◆ Tugas Wajib 1 ◆
Jawab pertanyaan berikut berdasarkan teks tentang KH Noer Alie.
(a) Sudah berapa lama KH Noer Alie tinggal di Haramain saat rasa rindunya pada Indonesia tak terbendung lagi?
(b) Kepada siapa dia mengirim surat sebelum pulang ke Tanah Air?
(c) Apa hal pertama yang dia lakukan setelah tiba di Jakarta pada awal 1940-an?
◆ Tugas Wajib 2 ◆
Teruskan teks tentang KH Noer Alie, mulai dari kalimat terakhirnya.

◆ Kutipan Pilihan ◆
--------------------------------------------------
Sabtu 03 Feb 2018 06:35 WIB
Memperingati Haul ke-26 Sang Singa Karawang-Bekasi (2)

Kiai 'Laskar Rakyat Bekasi' Ini Komandan Hizbullah

Di masa revolusi dia bersahabat dengan panglima besar Jenderal Sudirman dan Bung Tomo

Rep: Hasanul Rizqa/ Red: Agus Yulianto
KH Noer Alie
Foto: blogspot
KH Noer Alie

REPUBLIKA.CO.ID,  Selama di Tanah Suci, KH Noer Alie menyibukkan waktunya untuk beribadah, belajar, dan berorganisasi. Sampai waktunya kerinduan pada Indonesia tak terbendung. Saat itu, sudah enam tahun lamanya dia bermukim di Haramain.

Sebelum kembali ke Tanah Air,KH Noer Alie bersurat kepada gurunya, Syekh Ali al-Maliki. Jawaban dari sang guru meneguhkan semangat anti-kolonialisme yang memang sudah lama tertanam dalam jiwanya.

"Kalau kamu ingin pulang, silakan pulang. Tetapi ingat, jika bekerja, jangan menjadi seorang penghulu (pegawai pemerintah). Kalau kamu mau mengajar, saya akan ridha dunia-akhirat," demikian seperti dikutip dari Genealogi Intelektual Ulama Betawi (2011:95-96).

KH Noer Alie tiba di Jakarta pada awal 1940-an. Hal pertama yang dilakukannya adalah mendirikan pesantren (yang kemudian bernama At-Taqwa) di kampung halamannya, Bekasi.

Selain mengajar, di sinilah dia menanamkan tekad melawan penjajahan kepada para muridnya. Tidak jarang, sang kiai menjadi sasaran intelijen pemerintah kolonial Belanda. Di masa zaman pendudukan Jepang, kekuatan Belanda hilang bagaikan disapu angin.

KH Noer Alie termasuk kalangan yang didekati pemerintah Jepang semata-mata untuk mendapatkan dukungan demi kemenangan Negeri Matahari Terbit dalam kancah Perang Asia Timur Raya. Dia memandang, inilah kesempatan bagi generasi muda Indonesia untuk menimba pengetahuan militer modern. Dengan begitu, mereka akan siap bilamana Indonesia sudah merdeka dan perlu pertahanan yang memadai.
--------------------------------------------------
◆ Data Tersimpan ◆
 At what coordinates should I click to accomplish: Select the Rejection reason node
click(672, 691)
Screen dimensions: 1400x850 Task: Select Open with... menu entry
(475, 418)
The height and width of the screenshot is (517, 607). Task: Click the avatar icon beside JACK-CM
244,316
--------------------------------------------------
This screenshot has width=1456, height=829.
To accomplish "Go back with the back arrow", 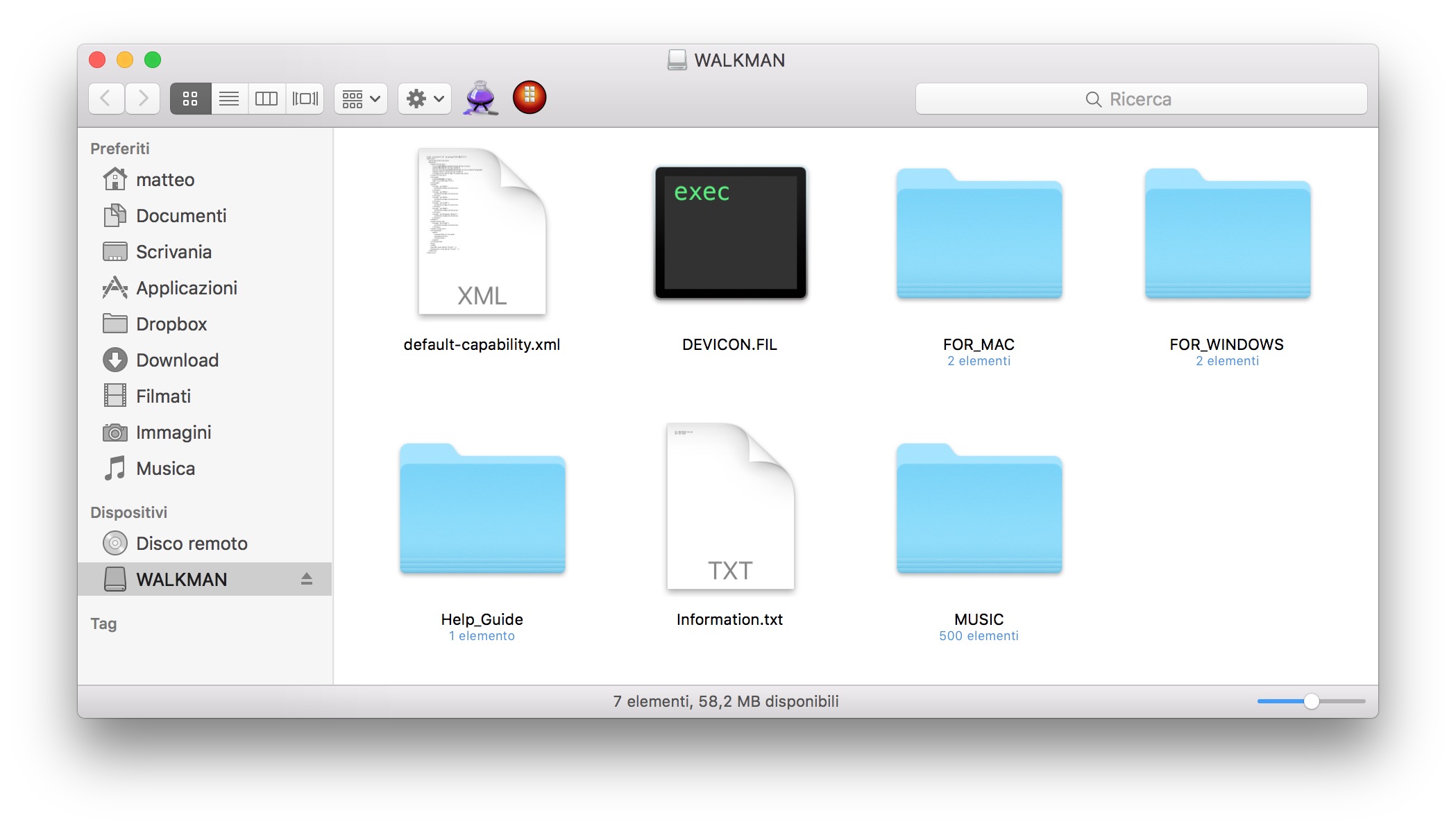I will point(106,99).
--------------------------------------------------
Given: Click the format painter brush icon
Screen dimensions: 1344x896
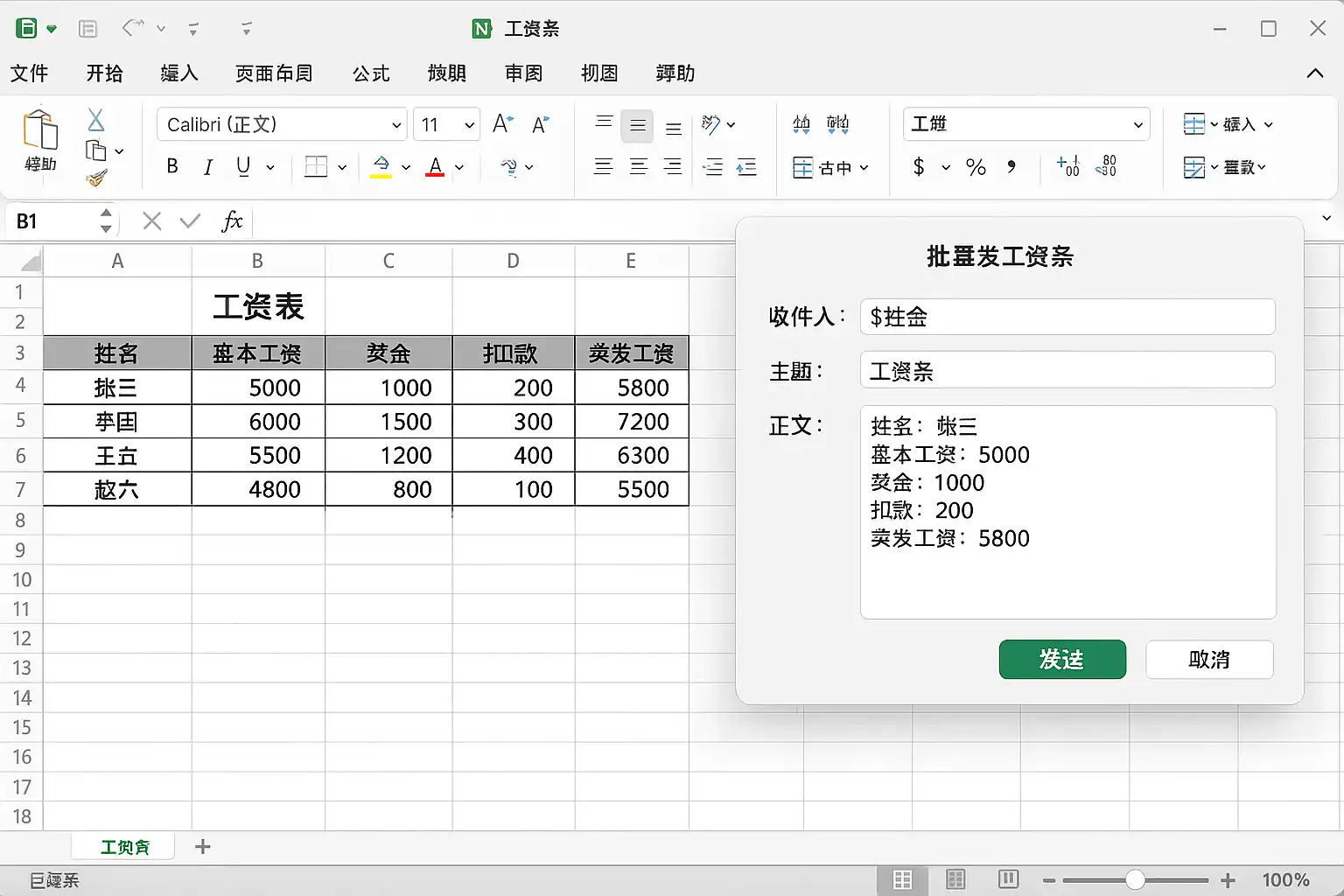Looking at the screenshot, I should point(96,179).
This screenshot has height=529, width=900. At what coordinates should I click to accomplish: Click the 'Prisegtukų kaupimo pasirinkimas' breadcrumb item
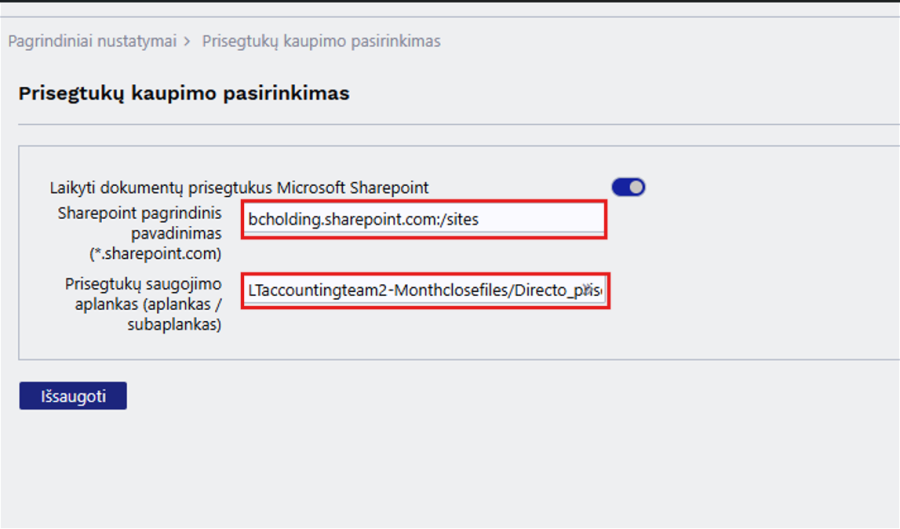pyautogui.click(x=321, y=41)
--------------------------------------------------
◆ Hasil 1 ◆
(a) Enam tahun.
(b) Kepada gurunya, Syekh Ali al-Maliki.
(c) Dia mendirikan pesantren, yang kemudian bernama At-Taqwa, di kampung halamannya, Bekasi.

◆ Hasil 2 ◆
KH Noer Alie memerintahkan para santrinya untuk ikut dalam pelbagai laskar, misalnya Heiho, Keibodan, dan pasukan Pembela Tanah Air (PETA) yang dibentuk Jepang. Dia sendiri menjadi ketua Laskar Rakyat Bekasi serta komandan Hizbullah Bataliyon III Bekasi.

Sampailah pada proklamasi kemerdekaan Republik Indonesia (RI), tanggal 17 Agustus 1945. Selang satu bulan kemudian, lautan massa terjadi di Lapangan Ikada (kini Silang Monumen Nasional, Jakarta). Mereka hadir untuk menunjukkan dukungan total akan tegaknya RI. KH Noer Alie juga ikut mengerahkan sejumlah massa dari timur Jakarta dalam pertemuan akbar itu.

Baca juga: Anak Petani Ini adalah Pahlawan Nasional

Dalam masa revolusi, dia bersahabat dengan panglima besar Jenderal Sudirman serta Bung Tomo. Sebelum pecah Pertempuran 10 November di Surabaya, sang orator ulung itu berulang kali menyebutkan nama Noer Alie dengan sebutankiai haji. Padahal, umumnya ulama Betawi (Melayu) dipanggil dengan sebutan Guru. Sejak saat itu, nama Noer Alie lebih sering disapa dengan Kiai Haji (KH), sebutan yang khas Jawa.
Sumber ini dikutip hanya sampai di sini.